** Source material follows **
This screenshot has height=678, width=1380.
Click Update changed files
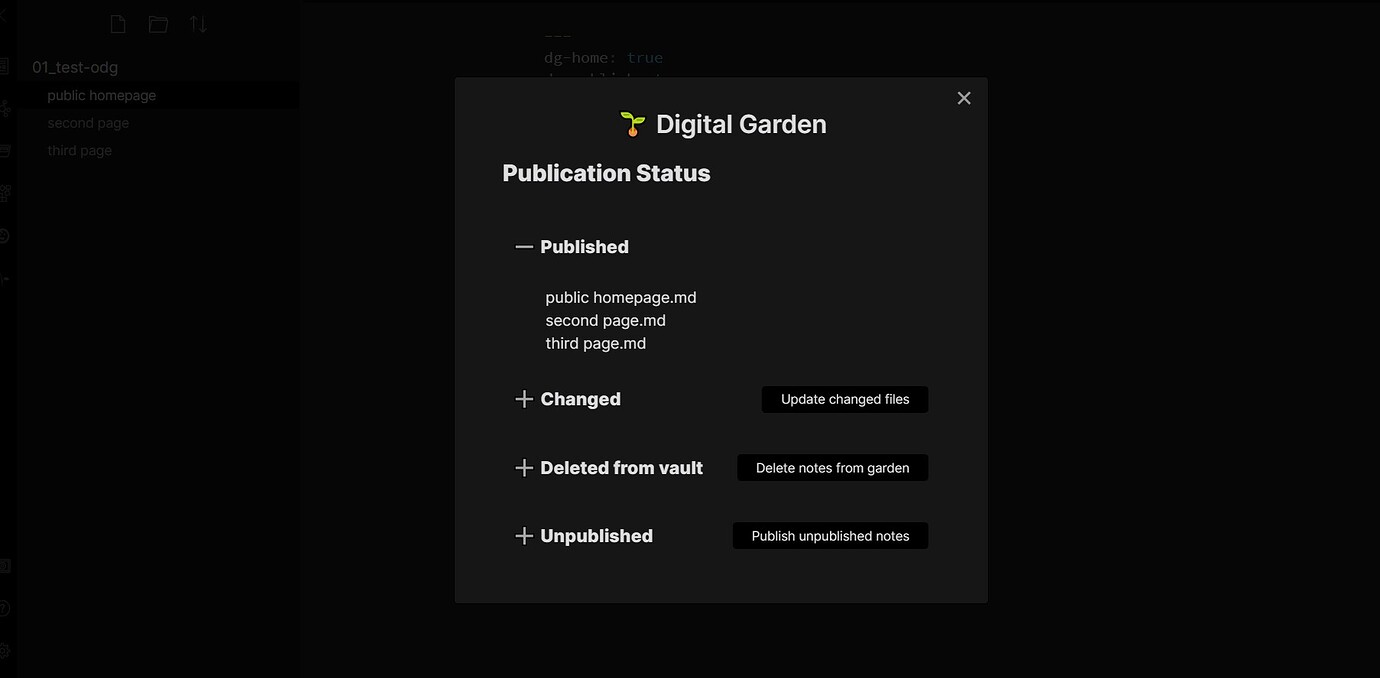pos(844,399)
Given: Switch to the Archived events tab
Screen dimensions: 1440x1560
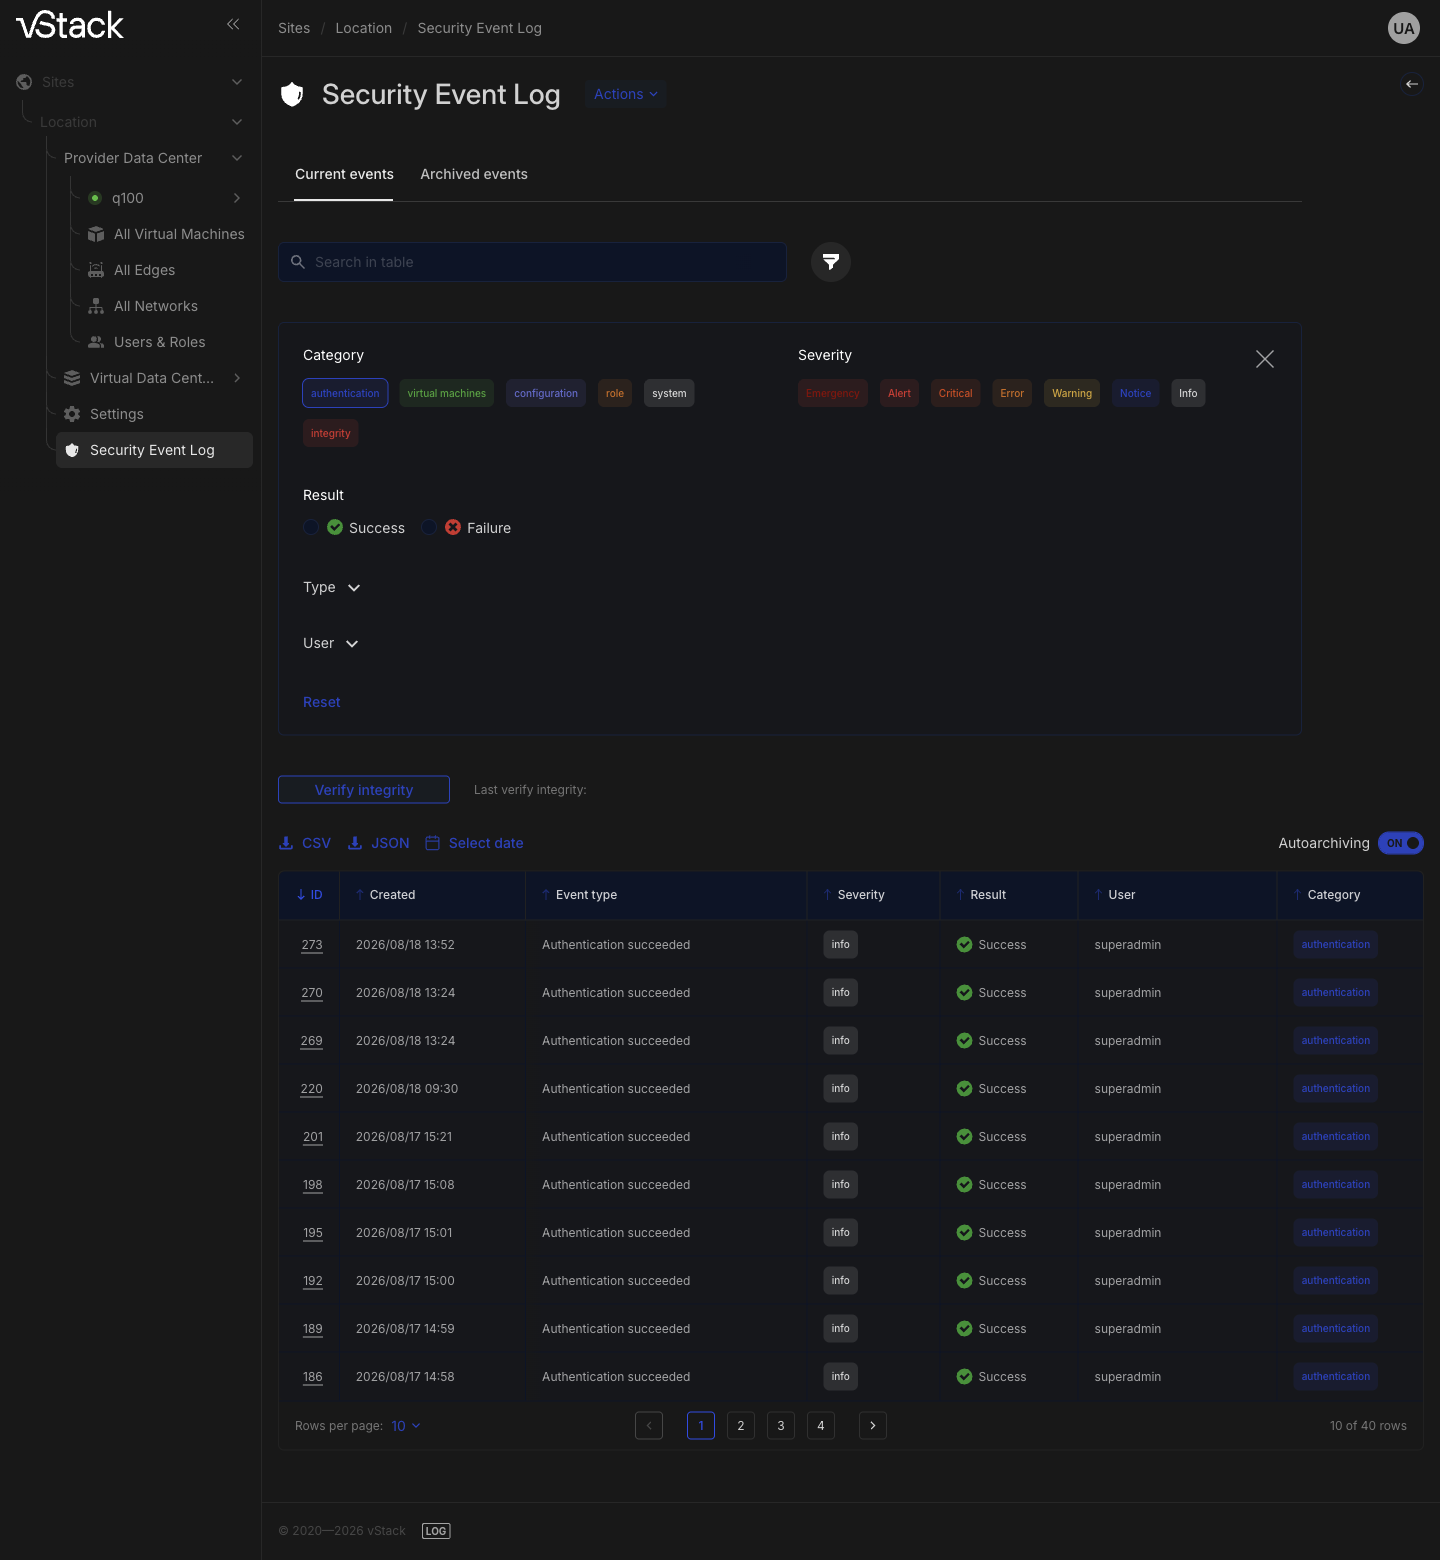Looking at the screenshot, I should pyautogui.click(x=474, y=174).
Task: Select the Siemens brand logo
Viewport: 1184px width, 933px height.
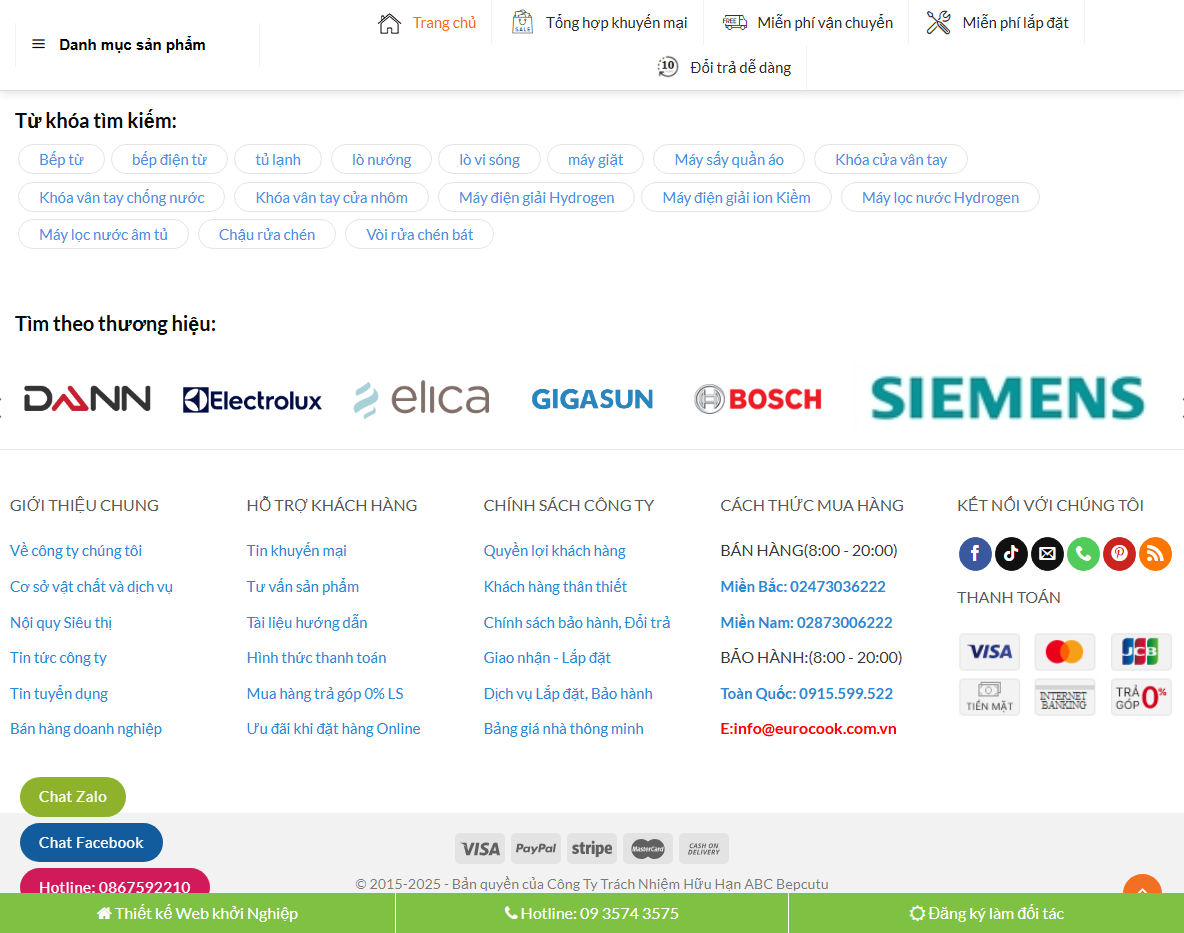Action: pyautogui.click(x=1007, y=398)
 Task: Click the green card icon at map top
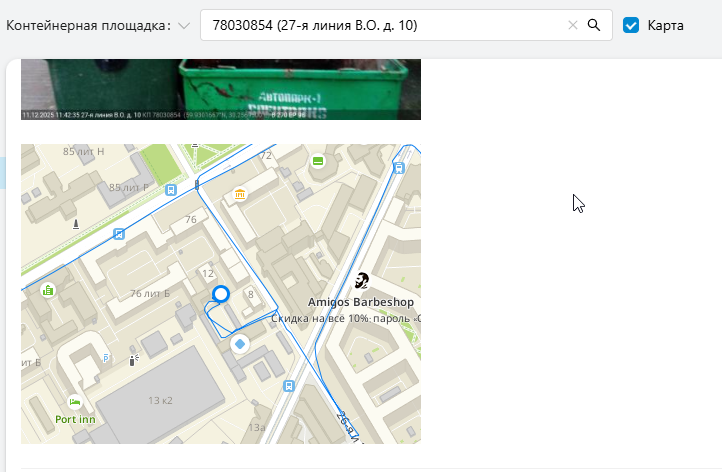(318, 161)
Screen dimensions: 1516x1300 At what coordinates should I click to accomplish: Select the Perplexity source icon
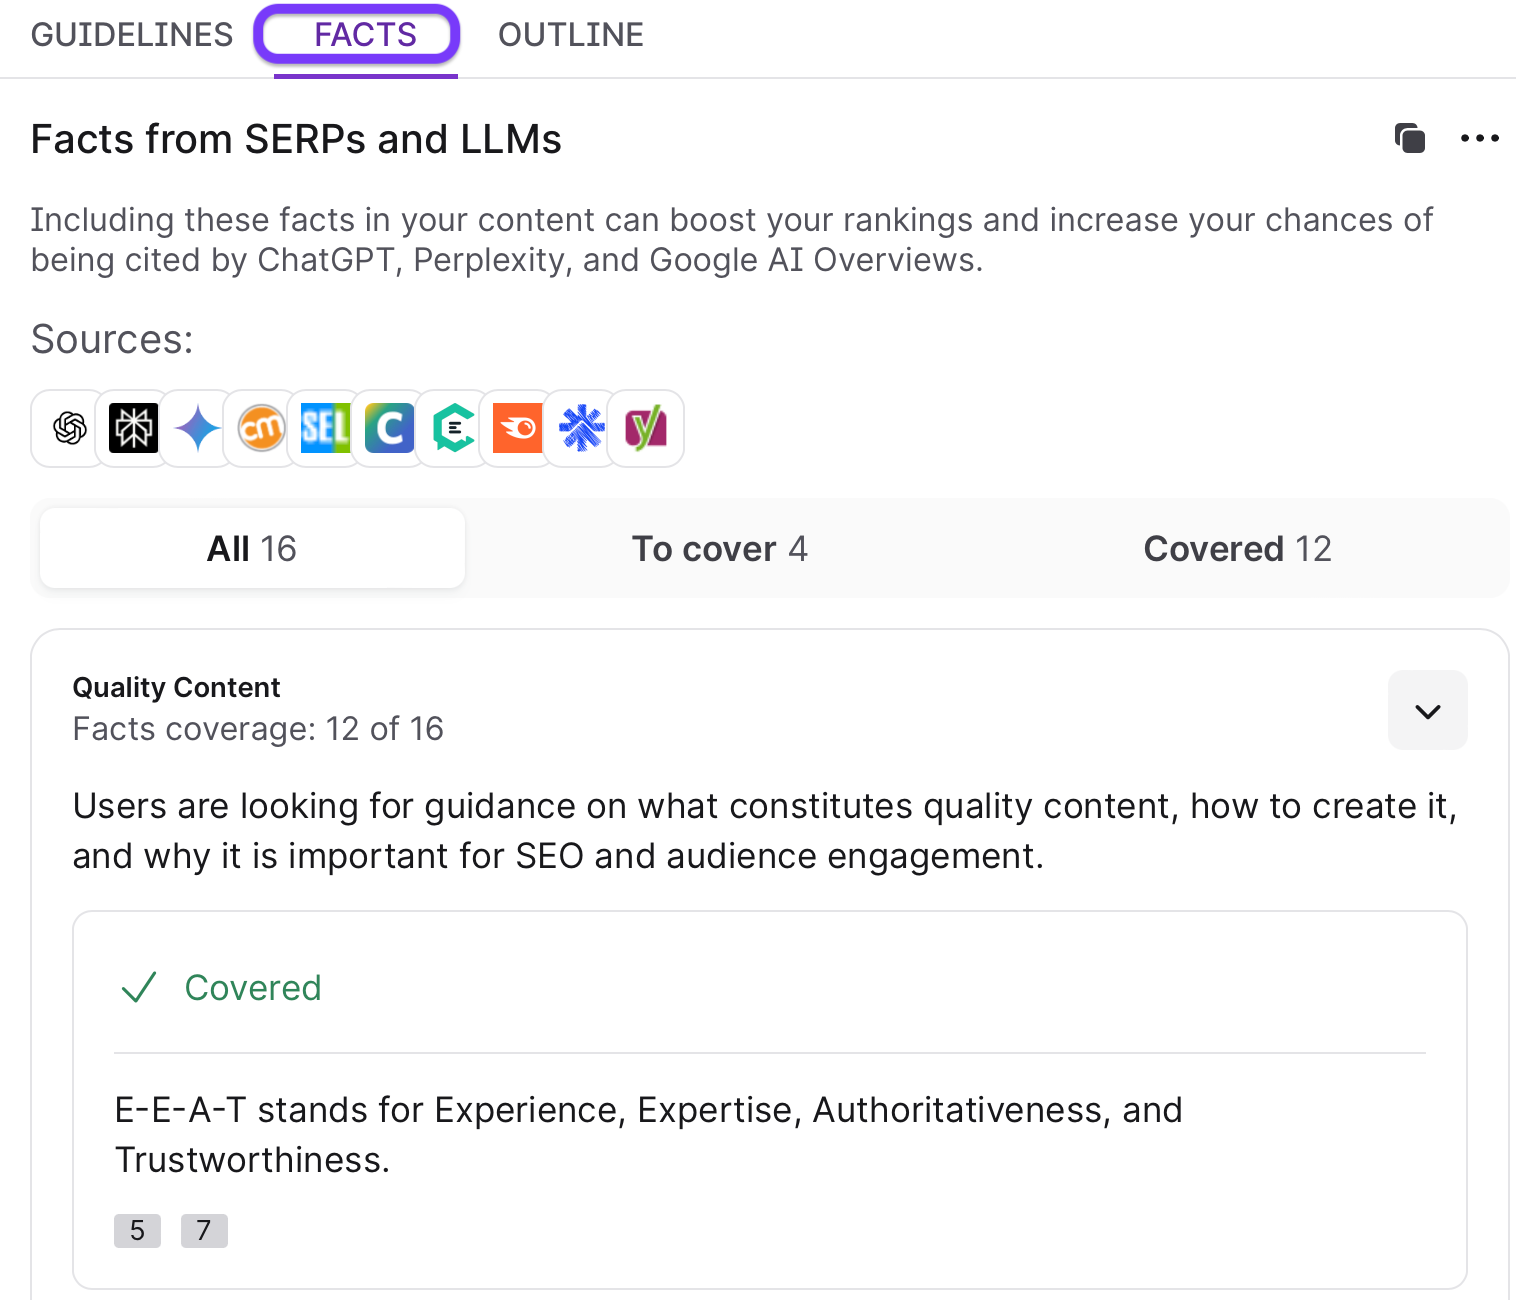click(133, 429)
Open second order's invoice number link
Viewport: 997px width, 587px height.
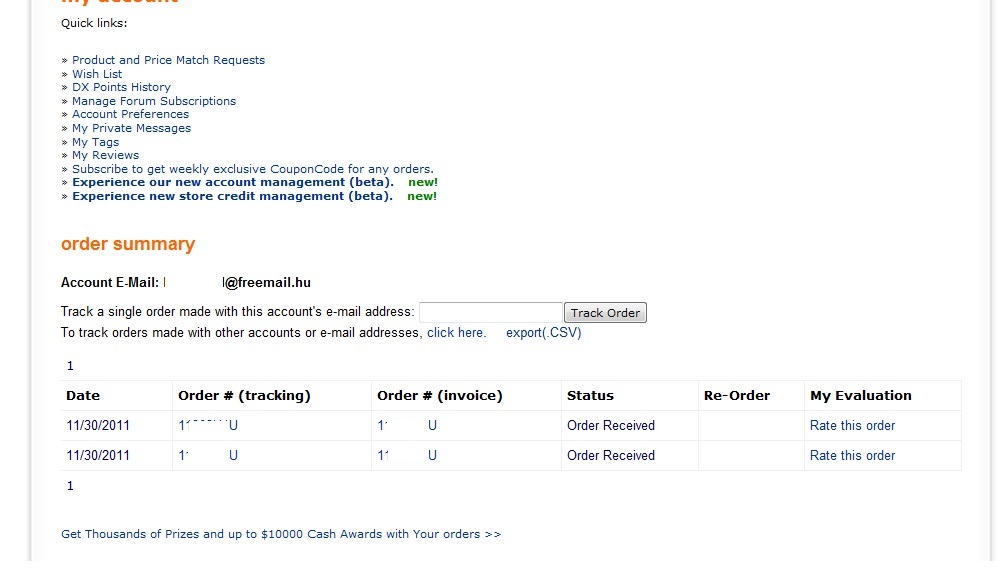point(407,455)
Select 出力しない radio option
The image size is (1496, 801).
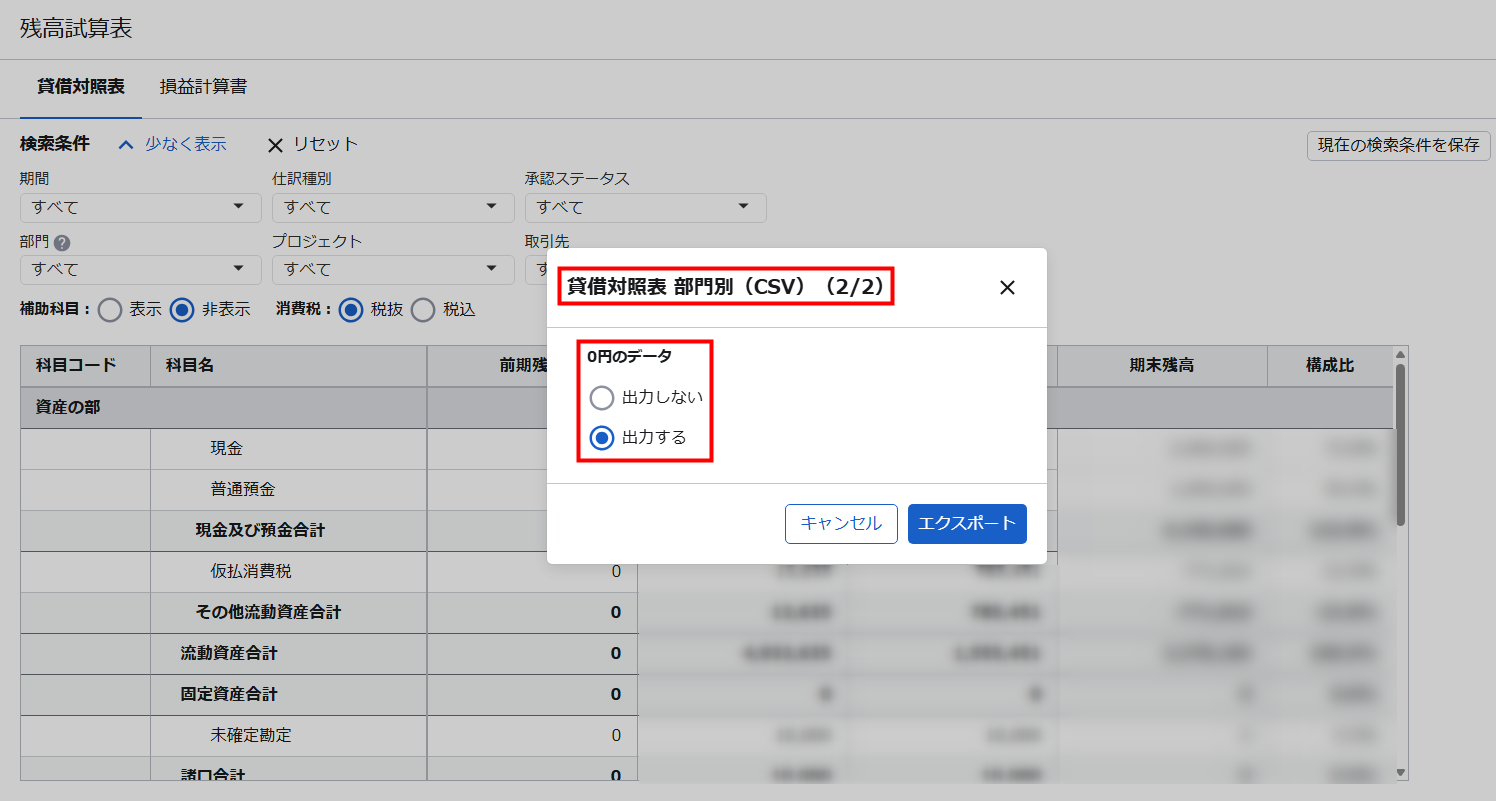point(601,398)
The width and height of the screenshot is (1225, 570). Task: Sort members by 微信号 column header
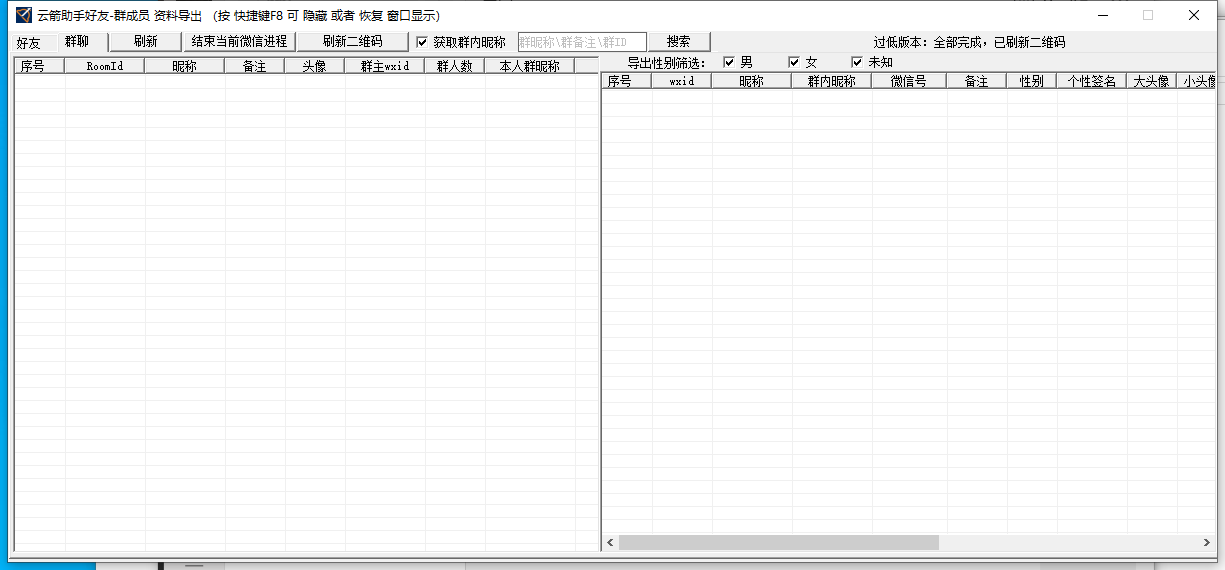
** End of Source material **
* Exercise *
When you return the listing, keep it exact and omit any pictures it holds.

* Result below *
This screenshot has height=678, width=1380.
Click Update changed files
pos(844,399)
Given: Switch to the Archived events tab
Screen dimensions: 1440x1560
Looking at the screenshot, I should pyautogui.click(x=474, y=174).
Task: Select the Siemens brand logo
Viewport: 1184px width, 933px height.
Action: pyautogui.click(x=1007, y=398)
 Task: Click the green card icon at map top
(318, 161)
Screen dimensions: 1516x1300 At what coordinates should I click to accomplish: Select the Perplexity source icon
click(133, 429)
Open second order's invoice number link
Viewport: 997px width, 587px height.
point(407,455)
Select 出力しない radio option
The image size is (1496, 801).
point(601,398)
The width and height of the screenshot is (1225, 570). Task: Sort members by 微信号 column header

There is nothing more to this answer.